Liprotein(a) (Lp(a)) is a significant risk factor for cardiovascular disease (CVD) and calcific aortic valve disease (CAVD), and its levels should be measured in patients at high risk of CVD, with a target level below 50 mg/dL. The significance of Lp(a) lies in its widespread implications for CVD risk, with elevated levels affecting 20-30% of the global population 1. Lp(a) is a highly prevalent, genetic risk factor for CVD and CAVD, and its levels are primarily determined by the LPA gene locus encoding apo(a) 1.

Key Points

• Lp(a) levels in the atherothrombotic range are generally accepted as >30–50 mg/dL or >75–125 nmol/L 1
• Convincing evidence has emerged from pathophysiological, epidemiologic, and genetic studies on the causality of Lp(a) in contributing to CVD (myocardial infarction, stroke, peripheral arterial disease, heart failure) and CAVD 1
• The European Society of Cardiology (ESC) guidelines recommend measuring Lp(a) in patients at high risk of cardiovascular disease (CVD) and to target levels below 50 mg/dL 1
• Several observational studies, including meta-analyses, as well as genomic studies suggest a causal association between Lp(a) levels and CVD events, also including emergent outcomes in the elderly, such as heart failure and calcific aortic valve stenosis 1

Clinical Implications

• Measuring Lp(a) levels is crucial in patients at high risk of CVD, as it can help identify those who may benefit from targeted therapies to lower Lp(a) levels 1
• Targeting Lp(a) levels below 50 mg/dL may help reduce the risk of CVD and CAVD in patients with elevated Lp(a) levels 1
• Further research is needed to fully understand the role of Lp(a) in CVD risk and to develop effective therapies to lower Lp(a) levels 1

From the Research

Significance of LPA

• Lipoprotein(a) (Lp(a)) is a complex circulating lipoprotein that has been demonstrated to be a risk factor for atherosclerotic cardiovascular disease (ASCVD) and a possible therapeutic target 2.
• High levels of Lp(a) are an independent and causal risk factor for atherosclerotic cardiovascular diseases through mechanisms associated with increased atherogenesis, inflammation, and thrombosis 3.
• Lp(a) remains a risk factor for cardiovascular disease development even in the setting of effective reduction of plasma low-density lipoprotein cholesterol and apoB100 3.
• Elevated Lp(a) levels are associated with a residual cardiovascular risk despite traditional risk factor optimization, including LDL cholesterol reduction 4.
• The optimal Lp(a) threshold for risk assessment may differ based on baseline ASCVD status, with individuals in the 91st to 100th Lp(a) percentile group having the highest relative risk of major adverse cardiovascular events (MACE) 5.

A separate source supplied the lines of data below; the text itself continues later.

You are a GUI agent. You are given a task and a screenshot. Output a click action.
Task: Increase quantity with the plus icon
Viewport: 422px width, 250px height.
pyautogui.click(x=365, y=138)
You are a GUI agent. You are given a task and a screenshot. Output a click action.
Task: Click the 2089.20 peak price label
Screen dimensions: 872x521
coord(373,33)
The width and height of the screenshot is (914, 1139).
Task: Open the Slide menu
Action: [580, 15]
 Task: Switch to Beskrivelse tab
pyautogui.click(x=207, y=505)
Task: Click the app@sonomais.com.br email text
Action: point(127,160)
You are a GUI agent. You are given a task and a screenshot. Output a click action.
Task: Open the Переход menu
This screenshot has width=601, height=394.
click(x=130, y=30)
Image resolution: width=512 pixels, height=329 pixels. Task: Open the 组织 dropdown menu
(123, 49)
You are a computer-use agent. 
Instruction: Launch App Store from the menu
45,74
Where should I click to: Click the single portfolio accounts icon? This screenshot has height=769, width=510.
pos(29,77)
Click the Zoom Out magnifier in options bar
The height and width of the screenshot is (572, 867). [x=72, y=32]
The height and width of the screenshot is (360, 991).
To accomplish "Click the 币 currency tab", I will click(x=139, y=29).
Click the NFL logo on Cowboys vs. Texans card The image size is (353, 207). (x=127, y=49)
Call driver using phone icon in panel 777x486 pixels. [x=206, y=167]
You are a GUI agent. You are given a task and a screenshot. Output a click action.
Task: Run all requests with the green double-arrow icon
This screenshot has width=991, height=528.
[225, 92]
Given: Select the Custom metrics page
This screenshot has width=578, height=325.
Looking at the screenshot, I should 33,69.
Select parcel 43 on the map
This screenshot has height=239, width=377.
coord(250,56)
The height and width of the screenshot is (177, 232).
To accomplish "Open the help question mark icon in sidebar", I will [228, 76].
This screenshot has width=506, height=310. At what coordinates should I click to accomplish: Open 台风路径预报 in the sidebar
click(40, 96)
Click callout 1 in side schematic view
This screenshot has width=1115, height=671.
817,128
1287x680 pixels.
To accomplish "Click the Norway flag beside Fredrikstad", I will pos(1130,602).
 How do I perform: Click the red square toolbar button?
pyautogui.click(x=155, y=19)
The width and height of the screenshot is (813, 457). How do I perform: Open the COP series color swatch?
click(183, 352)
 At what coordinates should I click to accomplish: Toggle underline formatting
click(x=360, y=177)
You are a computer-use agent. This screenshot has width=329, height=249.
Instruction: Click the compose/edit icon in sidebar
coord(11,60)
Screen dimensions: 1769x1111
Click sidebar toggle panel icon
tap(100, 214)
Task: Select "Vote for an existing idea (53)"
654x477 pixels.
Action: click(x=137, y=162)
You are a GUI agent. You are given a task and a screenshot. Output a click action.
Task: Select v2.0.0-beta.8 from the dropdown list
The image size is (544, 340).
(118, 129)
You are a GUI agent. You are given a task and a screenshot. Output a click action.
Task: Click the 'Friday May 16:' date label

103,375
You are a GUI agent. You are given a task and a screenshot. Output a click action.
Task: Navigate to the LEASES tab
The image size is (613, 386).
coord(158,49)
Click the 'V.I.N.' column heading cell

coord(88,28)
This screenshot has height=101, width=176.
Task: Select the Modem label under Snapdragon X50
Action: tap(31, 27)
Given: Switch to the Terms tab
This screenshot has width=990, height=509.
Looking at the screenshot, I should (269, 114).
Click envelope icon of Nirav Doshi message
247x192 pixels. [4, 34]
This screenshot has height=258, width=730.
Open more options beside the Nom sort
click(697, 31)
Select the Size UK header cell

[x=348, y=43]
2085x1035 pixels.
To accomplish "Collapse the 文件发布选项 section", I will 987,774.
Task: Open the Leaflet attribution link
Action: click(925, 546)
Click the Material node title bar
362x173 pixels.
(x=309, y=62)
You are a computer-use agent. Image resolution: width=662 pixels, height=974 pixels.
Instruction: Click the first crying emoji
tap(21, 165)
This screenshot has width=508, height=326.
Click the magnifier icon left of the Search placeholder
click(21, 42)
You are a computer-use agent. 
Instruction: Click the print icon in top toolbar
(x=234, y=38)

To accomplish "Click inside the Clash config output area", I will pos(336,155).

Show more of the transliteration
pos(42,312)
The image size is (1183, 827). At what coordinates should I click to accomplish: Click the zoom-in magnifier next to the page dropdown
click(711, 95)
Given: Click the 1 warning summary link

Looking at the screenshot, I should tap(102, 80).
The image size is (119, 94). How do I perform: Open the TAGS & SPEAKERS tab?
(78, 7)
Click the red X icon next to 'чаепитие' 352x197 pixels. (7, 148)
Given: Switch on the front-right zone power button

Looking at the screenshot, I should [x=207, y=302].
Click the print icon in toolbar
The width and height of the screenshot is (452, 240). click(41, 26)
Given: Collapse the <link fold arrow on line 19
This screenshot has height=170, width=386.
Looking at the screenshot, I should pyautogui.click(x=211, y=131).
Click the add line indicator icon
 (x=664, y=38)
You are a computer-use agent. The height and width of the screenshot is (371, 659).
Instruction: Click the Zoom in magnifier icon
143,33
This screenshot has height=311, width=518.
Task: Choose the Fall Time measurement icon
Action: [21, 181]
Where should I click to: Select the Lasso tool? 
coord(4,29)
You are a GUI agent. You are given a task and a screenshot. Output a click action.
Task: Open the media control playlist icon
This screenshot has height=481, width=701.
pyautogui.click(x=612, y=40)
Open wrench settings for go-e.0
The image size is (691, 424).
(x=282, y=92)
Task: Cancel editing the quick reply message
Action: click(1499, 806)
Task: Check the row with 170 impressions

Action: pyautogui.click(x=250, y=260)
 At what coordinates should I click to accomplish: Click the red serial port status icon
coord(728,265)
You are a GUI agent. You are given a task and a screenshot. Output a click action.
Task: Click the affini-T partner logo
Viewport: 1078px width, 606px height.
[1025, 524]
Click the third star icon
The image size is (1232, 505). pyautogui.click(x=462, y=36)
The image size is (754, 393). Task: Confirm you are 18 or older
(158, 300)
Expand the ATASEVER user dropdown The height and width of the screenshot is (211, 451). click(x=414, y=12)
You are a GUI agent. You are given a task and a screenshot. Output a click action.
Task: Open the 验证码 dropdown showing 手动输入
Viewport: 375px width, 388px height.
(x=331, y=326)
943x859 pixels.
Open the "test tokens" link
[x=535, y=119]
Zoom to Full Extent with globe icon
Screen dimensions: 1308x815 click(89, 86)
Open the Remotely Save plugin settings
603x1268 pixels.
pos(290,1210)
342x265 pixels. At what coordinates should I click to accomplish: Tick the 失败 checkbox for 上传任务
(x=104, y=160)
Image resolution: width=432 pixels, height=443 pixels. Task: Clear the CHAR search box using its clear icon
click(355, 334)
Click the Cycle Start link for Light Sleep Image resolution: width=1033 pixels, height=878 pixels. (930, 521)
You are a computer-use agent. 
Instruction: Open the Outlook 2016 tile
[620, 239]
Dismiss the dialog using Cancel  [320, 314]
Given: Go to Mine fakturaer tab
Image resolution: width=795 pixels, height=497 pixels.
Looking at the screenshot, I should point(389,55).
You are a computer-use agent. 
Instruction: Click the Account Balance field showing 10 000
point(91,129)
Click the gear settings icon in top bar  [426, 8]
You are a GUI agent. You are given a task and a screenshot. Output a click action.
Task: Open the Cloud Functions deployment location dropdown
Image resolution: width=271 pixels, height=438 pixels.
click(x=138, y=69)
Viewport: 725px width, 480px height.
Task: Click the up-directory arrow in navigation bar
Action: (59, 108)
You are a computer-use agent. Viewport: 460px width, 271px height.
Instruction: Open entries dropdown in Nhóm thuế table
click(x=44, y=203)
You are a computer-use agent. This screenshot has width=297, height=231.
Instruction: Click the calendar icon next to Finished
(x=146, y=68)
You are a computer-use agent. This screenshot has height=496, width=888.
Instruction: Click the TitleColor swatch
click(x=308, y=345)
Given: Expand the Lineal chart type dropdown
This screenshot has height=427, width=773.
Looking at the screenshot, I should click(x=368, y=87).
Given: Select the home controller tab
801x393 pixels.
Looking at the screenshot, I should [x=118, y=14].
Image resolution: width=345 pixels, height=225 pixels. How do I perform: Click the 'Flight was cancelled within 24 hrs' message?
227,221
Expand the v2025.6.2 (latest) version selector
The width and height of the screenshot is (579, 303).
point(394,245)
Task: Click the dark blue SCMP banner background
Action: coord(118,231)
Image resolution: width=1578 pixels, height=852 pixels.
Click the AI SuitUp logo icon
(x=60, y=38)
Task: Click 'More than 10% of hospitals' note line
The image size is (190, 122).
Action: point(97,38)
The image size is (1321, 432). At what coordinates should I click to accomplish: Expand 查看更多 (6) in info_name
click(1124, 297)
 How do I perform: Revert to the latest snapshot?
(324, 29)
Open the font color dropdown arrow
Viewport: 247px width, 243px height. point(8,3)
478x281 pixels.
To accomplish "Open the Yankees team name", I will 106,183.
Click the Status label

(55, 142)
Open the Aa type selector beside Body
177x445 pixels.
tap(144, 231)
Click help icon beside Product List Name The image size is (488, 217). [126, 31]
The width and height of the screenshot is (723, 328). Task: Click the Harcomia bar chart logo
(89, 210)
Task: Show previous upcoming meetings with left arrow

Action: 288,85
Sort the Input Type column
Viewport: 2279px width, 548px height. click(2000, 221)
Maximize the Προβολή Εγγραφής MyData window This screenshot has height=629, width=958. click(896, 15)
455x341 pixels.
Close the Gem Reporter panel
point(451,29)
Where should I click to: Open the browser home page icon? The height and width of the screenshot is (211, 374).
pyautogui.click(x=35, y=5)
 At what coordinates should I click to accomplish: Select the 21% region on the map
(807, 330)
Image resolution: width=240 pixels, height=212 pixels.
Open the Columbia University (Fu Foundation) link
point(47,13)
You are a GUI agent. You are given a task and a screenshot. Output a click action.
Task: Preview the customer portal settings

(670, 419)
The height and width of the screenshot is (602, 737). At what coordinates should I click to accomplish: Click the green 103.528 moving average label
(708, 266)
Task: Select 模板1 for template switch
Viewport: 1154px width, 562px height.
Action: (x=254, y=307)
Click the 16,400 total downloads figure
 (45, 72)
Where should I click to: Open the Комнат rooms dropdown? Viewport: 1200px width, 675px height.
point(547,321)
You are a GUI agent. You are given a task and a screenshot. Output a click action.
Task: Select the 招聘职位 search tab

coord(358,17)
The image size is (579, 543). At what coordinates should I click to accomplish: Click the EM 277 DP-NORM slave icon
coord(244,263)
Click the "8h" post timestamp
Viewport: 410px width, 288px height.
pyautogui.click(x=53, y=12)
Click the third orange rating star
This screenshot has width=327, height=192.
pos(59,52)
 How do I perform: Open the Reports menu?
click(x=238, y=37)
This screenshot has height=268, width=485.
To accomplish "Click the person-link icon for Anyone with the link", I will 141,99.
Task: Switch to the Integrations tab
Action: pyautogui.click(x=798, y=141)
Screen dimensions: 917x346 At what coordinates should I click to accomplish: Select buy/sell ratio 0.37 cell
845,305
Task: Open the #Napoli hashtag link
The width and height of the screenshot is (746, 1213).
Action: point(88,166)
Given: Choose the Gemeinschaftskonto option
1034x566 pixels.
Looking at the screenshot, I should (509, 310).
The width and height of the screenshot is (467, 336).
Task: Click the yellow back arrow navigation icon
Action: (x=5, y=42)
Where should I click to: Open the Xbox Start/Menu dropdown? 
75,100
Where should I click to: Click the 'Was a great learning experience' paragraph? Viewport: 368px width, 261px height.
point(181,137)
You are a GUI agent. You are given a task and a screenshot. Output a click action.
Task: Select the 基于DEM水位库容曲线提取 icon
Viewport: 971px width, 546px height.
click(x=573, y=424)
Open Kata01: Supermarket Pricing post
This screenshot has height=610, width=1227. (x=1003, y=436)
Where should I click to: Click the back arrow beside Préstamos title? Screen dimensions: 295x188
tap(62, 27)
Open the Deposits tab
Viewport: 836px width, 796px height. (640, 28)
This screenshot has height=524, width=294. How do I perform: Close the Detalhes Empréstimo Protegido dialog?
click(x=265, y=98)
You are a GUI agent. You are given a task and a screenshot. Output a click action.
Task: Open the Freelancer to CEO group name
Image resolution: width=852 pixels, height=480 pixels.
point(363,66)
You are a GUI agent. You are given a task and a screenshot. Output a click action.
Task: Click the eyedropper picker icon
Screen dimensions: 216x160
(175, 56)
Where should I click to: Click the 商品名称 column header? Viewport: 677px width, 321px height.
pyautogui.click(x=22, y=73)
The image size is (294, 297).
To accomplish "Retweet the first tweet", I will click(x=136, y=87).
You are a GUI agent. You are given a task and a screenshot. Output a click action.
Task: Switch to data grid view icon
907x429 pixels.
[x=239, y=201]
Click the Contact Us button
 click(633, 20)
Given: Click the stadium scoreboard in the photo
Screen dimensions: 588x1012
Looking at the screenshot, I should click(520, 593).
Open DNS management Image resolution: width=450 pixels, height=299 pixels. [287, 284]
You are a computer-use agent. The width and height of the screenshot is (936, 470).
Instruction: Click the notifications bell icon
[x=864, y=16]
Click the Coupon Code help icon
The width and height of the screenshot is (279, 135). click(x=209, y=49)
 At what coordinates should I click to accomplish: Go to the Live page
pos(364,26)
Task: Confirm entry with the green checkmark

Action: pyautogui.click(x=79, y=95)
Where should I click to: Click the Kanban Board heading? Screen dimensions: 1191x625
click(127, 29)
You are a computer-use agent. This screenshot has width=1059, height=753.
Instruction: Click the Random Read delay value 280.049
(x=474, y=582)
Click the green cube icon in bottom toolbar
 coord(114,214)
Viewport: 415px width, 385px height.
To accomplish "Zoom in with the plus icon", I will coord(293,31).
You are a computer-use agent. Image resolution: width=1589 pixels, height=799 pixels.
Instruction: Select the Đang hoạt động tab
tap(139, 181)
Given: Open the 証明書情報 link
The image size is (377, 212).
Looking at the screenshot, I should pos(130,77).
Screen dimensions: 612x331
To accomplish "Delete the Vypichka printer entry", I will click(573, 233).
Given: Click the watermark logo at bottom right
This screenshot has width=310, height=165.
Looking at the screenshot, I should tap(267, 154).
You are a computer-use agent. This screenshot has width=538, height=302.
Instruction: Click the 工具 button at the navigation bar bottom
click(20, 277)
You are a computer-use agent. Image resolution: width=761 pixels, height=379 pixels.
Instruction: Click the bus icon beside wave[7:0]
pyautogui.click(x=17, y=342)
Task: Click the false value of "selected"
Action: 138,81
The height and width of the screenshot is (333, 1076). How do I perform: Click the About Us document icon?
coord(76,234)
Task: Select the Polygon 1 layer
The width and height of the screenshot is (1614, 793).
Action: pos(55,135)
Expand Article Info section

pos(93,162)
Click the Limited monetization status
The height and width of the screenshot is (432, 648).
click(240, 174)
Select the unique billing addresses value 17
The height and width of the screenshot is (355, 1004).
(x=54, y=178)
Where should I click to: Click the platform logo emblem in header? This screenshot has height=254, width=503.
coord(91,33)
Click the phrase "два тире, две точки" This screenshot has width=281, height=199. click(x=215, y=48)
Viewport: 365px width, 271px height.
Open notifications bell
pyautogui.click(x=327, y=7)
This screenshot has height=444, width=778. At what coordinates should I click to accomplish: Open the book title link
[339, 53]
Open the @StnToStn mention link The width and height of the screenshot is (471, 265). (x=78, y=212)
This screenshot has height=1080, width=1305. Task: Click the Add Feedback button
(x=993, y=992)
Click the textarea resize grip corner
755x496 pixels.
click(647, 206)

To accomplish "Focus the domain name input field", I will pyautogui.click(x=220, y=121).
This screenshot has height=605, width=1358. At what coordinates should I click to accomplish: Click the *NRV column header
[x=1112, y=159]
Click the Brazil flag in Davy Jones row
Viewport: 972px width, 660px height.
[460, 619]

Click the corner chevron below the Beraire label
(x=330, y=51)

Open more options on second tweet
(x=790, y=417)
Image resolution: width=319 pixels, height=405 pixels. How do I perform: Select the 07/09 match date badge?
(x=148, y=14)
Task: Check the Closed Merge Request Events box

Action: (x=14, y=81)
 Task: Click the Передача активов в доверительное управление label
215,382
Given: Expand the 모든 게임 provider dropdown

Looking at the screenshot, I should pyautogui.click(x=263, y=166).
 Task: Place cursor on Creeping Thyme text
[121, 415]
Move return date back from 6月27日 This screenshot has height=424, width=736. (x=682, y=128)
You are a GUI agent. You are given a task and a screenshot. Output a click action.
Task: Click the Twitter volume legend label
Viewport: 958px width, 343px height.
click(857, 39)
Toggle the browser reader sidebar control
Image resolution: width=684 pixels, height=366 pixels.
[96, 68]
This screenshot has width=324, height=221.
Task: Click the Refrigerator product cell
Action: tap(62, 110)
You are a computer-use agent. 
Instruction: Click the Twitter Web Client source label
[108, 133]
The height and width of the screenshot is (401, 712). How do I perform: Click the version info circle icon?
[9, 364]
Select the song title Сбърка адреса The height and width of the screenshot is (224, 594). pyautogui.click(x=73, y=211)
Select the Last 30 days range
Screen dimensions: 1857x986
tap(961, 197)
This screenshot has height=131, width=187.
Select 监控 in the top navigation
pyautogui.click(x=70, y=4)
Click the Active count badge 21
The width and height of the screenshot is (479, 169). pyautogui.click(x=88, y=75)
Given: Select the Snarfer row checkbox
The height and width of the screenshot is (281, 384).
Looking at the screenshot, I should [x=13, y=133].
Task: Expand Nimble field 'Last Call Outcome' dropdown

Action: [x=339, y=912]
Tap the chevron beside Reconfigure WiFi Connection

Measurement and Interpretation of LPA

• Lp(a) level measurement poses some challenges due to the absence of a definitive reference method and the reporting of Lp(a) values as molar or mass concentrations by different assays 2.
• Lp(a) measurement is recommended to refine cardiovascular risk in specific clinical settings, such as in individuals with a family history of premature ASCVD or in patients with ASCVD not explained by standard risk factors 2.
• Guidelines have begun to advocate measurement of Lp(a) to identify patients with very high levels that have a family history of premature CVD or elevated Lp(a) 6.

Therapeutic Targeting of LPA

• Available lipid-lowering agents have at best moderate impact on Lp(a) levels, with proprotein convertase subtilisin/kexin type 9 inhibitors being the most effective in reducing Lp(a) 2.
• Emerging nucleic acid-based therapies, such as antisense oligonucleotides, have potent Lp(a)-lowering effects and appear safe, with phase 3 trials to establish whether they improve cardiovascular outcomes 4, 6.
• Lipoprotein apheresis (LA) efficiently lowers Lp(a) and was recently associated with a reduction of incident CV events 6.